* **Extracted text**:
At the caucus’s first meeting, Neguse and Curtis introduced a bill that would unlock more disaster relief funding to help communities recover faster following destructive fires.
The Wildfire Recovery Act would make changes to the Federal Emergency Management Agency’s (FEMA) grants for fire management assistance — a system that provides a 75 percent federal, 25 percent state cost-share in wildfire mitigation and recovery grants — by directing the agency to establish thresholds for cases in which the federal cost-share should be increased.
The measure has about a half-dozen co-sponsors and is awaiting action in the House Transportation and Infrastructure Committee.
Neguse is also advocating for FEMA to devote more resources to preparing for natural disasters. The Climate Resilient Communities Act, which he introduced in March, would require the Government Accountability Office to evaluate what FEMA can do to make communities more prepared for natural disasters and what additional tools the agency can offer to improve rebuilding efforts. The bill does not have any co-sponsors.

Data items

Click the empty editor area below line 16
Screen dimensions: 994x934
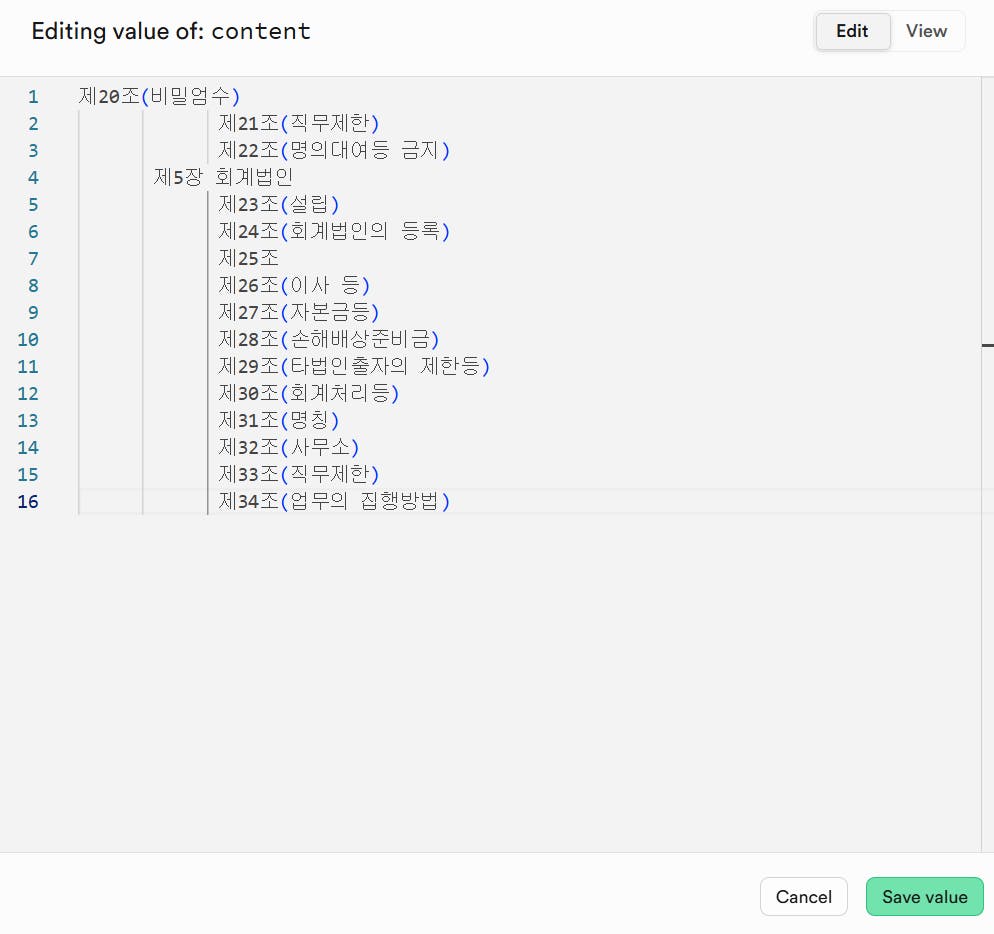tap(500, 680)
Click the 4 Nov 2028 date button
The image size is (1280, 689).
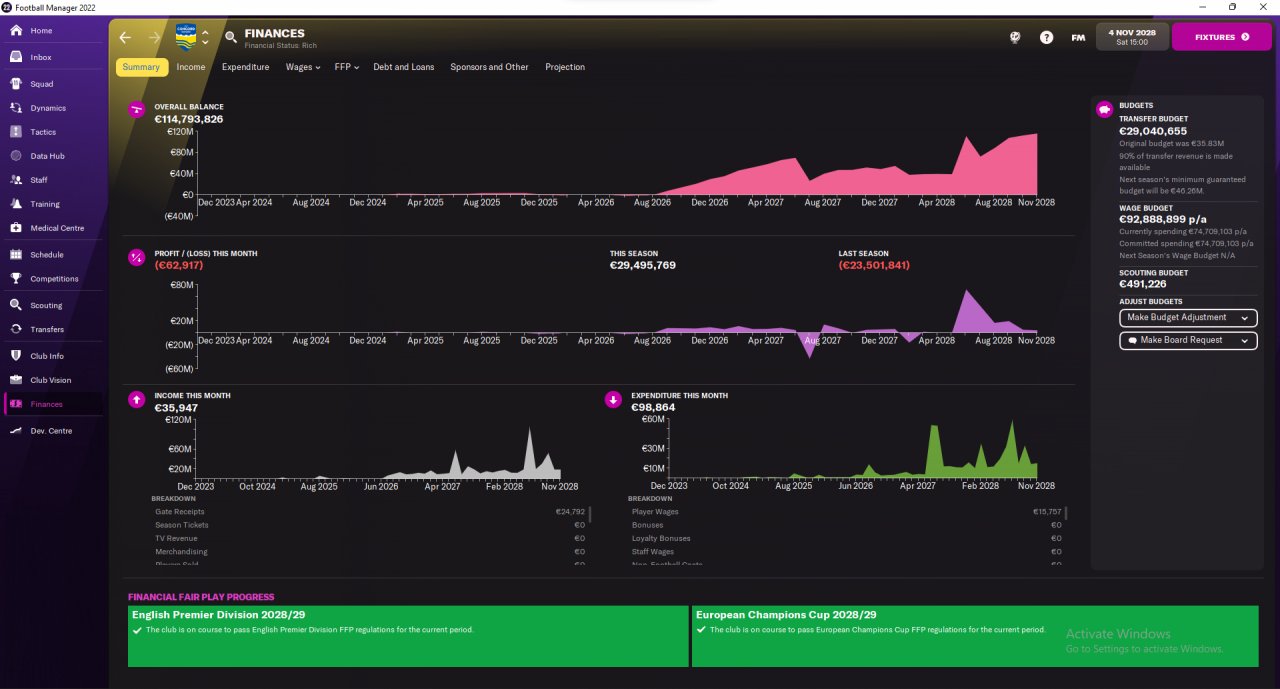pyautogui.click(x=1132, y=37)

* **Prompt 1**:
Output the portion of the passage on wildfire legislation starting at "At the caucus’s" and ending at "should be increased.", word for word.
* **Prompt 2**:
Name every federal agency, office, or congressional committee mentioned in the passage on wildfire legislation.

* **Written answer 1**:
At the caucus’s first meeting, Neguse and Curtis introduced a bill that would unlock more disaster relief funding to help communities recover faster following destructive fires.
The Wildfire Recovery Act would make changes to the Federal Emergency Management Agency’s (FEMA) grants for fire management assistance — a system that provides a 75 percent federal, 25 percent state cost-share in wildfire mitigation and recovery grants — by directing the agency to establish thresholds for cases in which the federal cost-share should be increased.

* **Written answer 2**:
Federal Emergency Management Agency (FEMA)
House Transportation and Infrastructure Committee
Government Accountability Office